Intern quits after company pressures him to surrender NVIDIA graphics card he won in raffle
Pexels.com: Yan KrukauAn intern at a Shanghai-based corporation quit his job after his company pressured him to give up an NVIDIA graphics card he’d won in a raffle.
All good things come with a price, as one intern discovered after his company sent him on an all-expenses-paid business trip to an NVIDIA roadshow in Suzhou, China, on November 14.
The intern, whose company was not mentioned in local news reports, took part in a raffle at the event, and ended up winning an NVIDIA RTX 5060 graphics card worth 3,000 yuan ($422 USD).
That same day, one of the intern’s colleagues told him that their business’s finance department had been made aware of his raffle win and demanded that he turn over the graphics card, seeing as they paid for the trip and all.
However, he later discovered that they hadn’t actually been notified, assuming that his coworker was simply jealous… but it wouldn’t remain that way for long.
NVIDIATech intern’s NVIDIA raffle win turns into corporate controversy
Eventually, his company got wind of the graphics card and asked him to hand it in.

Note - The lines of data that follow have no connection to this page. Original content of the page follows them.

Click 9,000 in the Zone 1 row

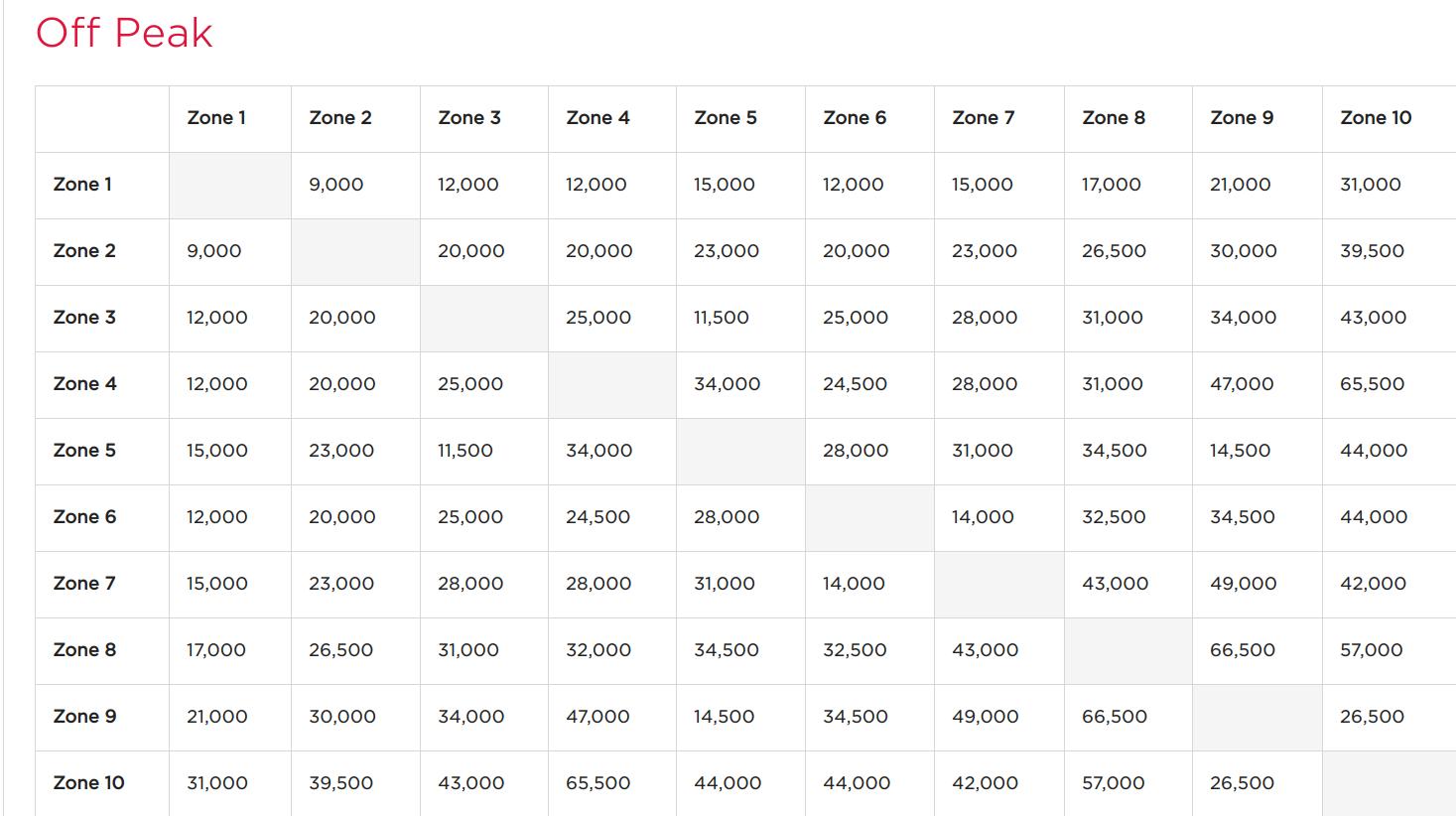click(336, 185)
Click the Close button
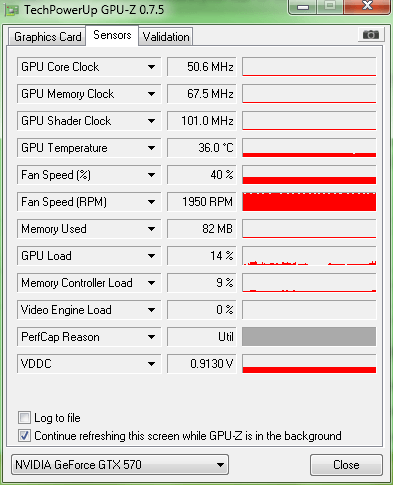393x485 pixels. (346, 464)
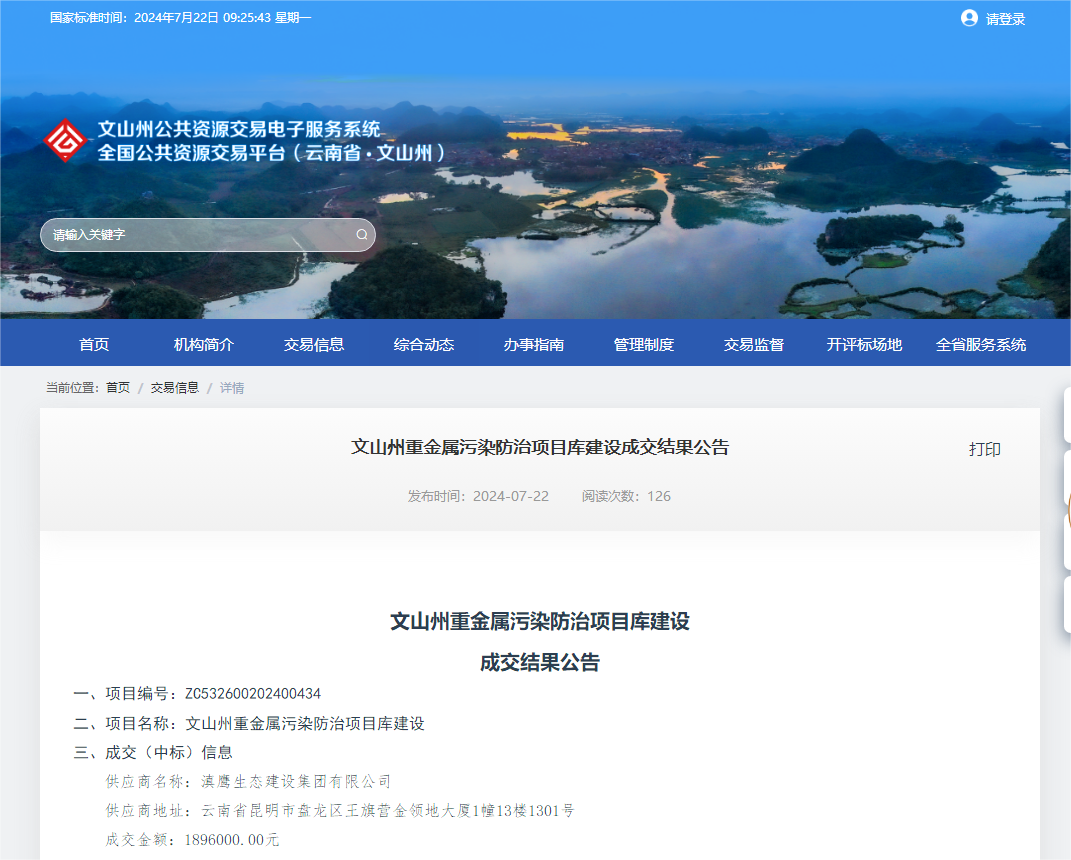Click the 打印 print button
The image size is (1071, 860).
pos(986,450)
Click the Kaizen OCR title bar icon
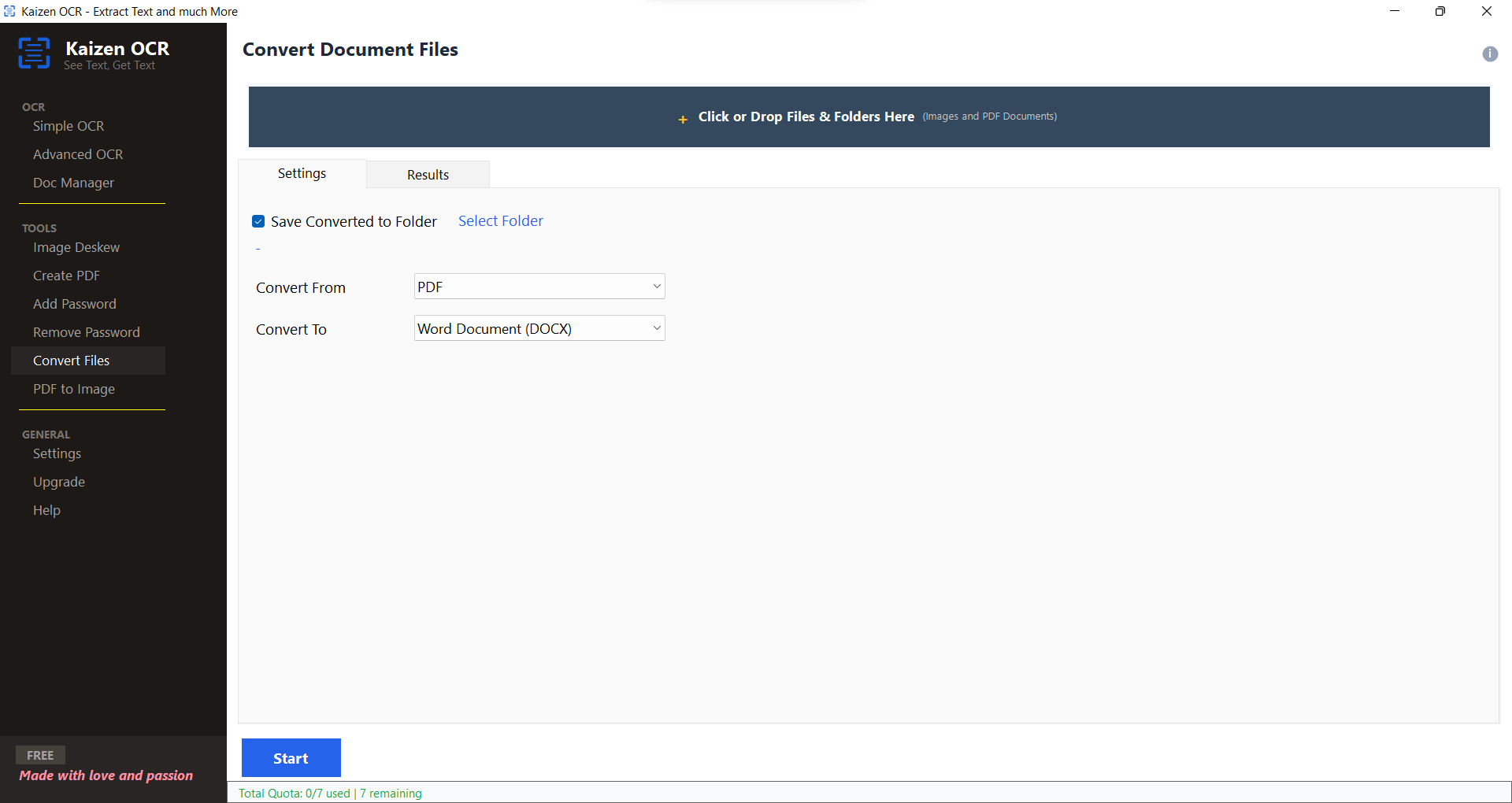 click(x=9, y=11)
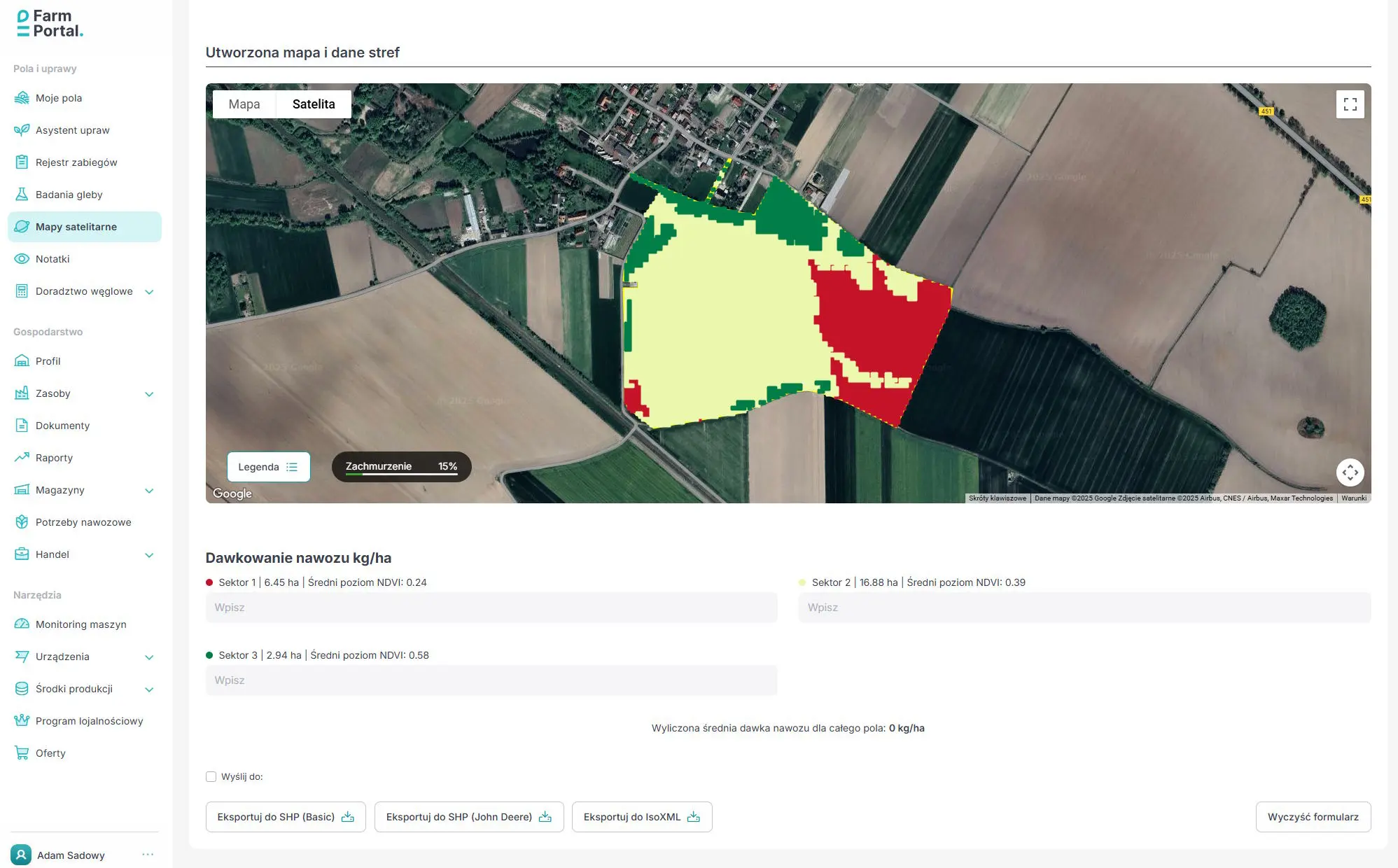Open the Legenda map legend button
Viewport: 1398px width, 868px height.
[x=268, y=467]
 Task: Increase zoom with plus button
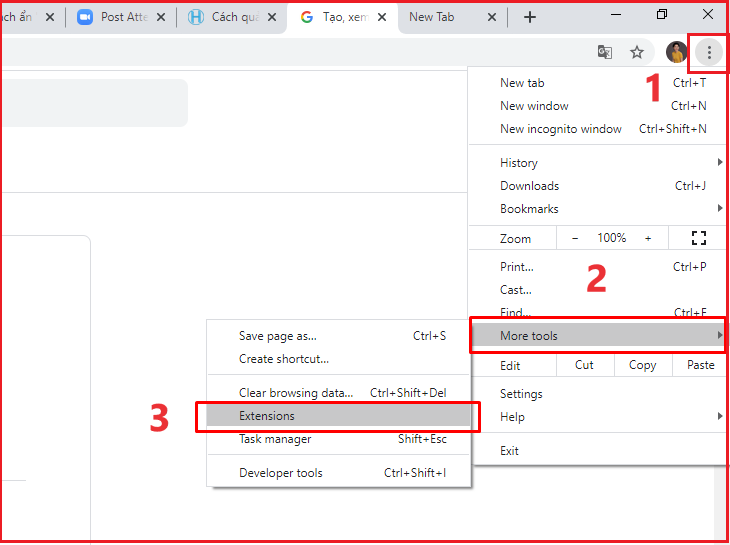648,238
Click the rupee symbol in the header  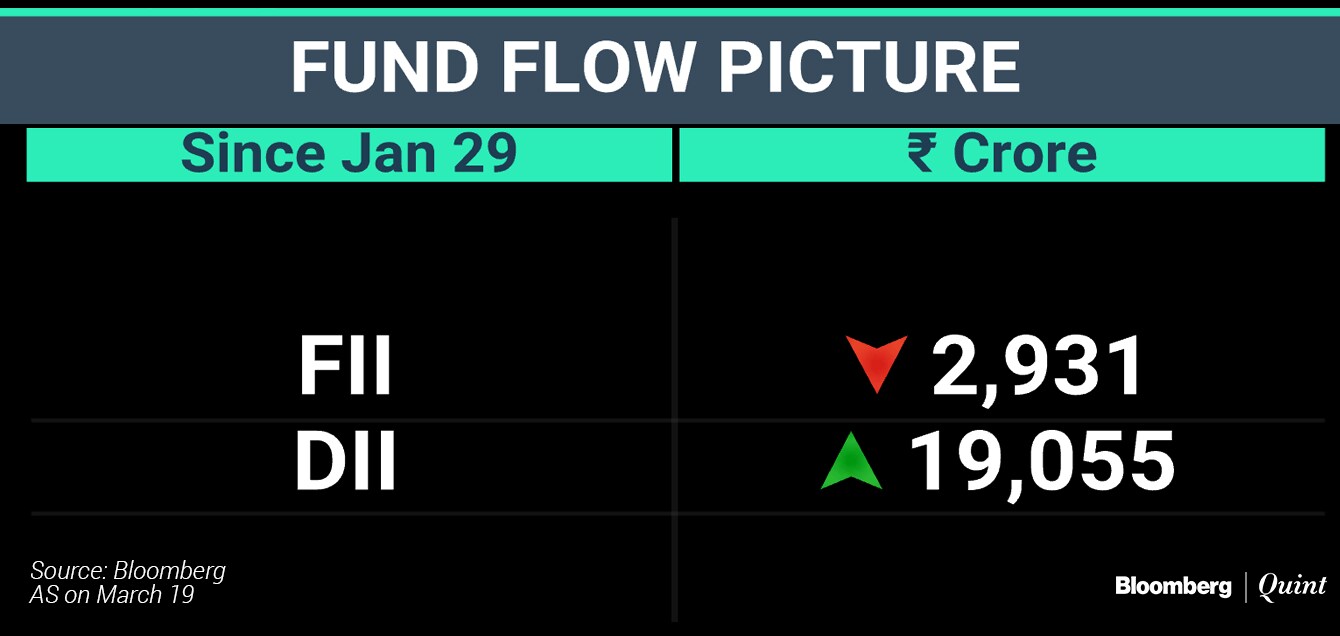pos(923,154)
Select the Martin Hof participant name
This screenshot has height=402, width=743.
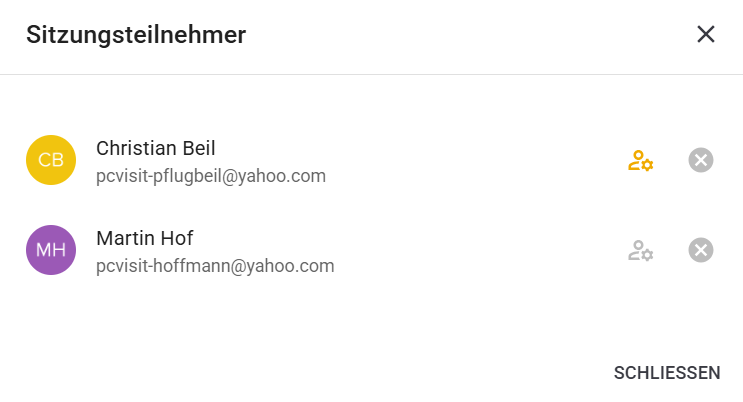coord(144,238)
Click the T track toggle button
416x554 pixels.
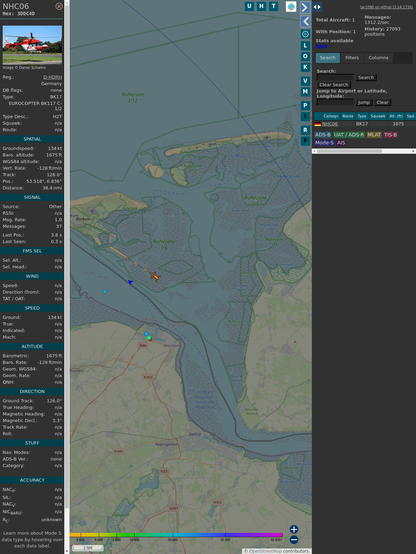tap(273, 6)
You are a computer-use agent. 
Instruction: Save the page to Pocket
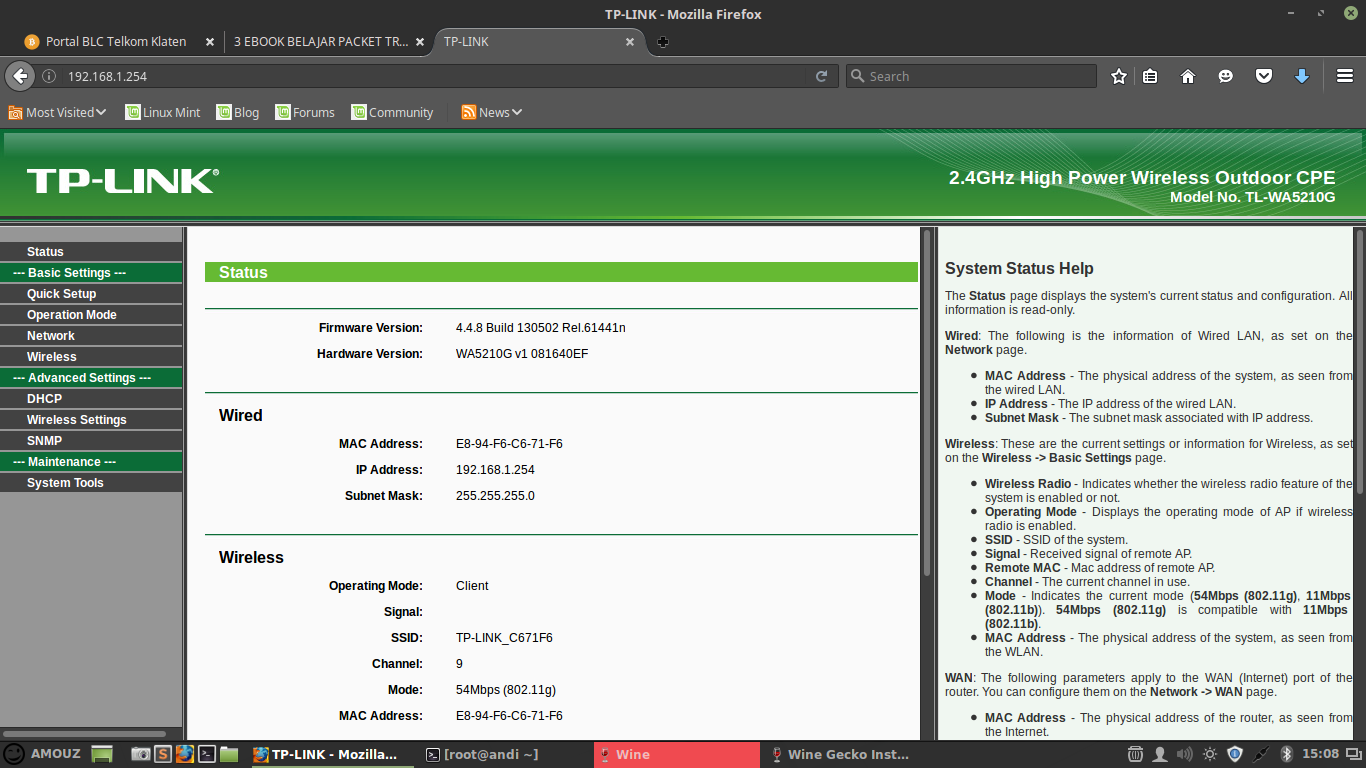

News outlets state that he was pulled into numerous meetings with upper management, who continued to ask him to hand over the card.
Despite repeated attempts to pressure him into giving up his prize, the intern refused, and his employers started hinting that he should look for other work elsewhere.
Not wanting to give in to their demands, the intern quit, taking the graphics card with him.
The story went viral on Chinese social media platforms and even made its way over to the West, sparking a viral debate on the ethics of companies demanding that their employees give them prizes won on trips funded by their business.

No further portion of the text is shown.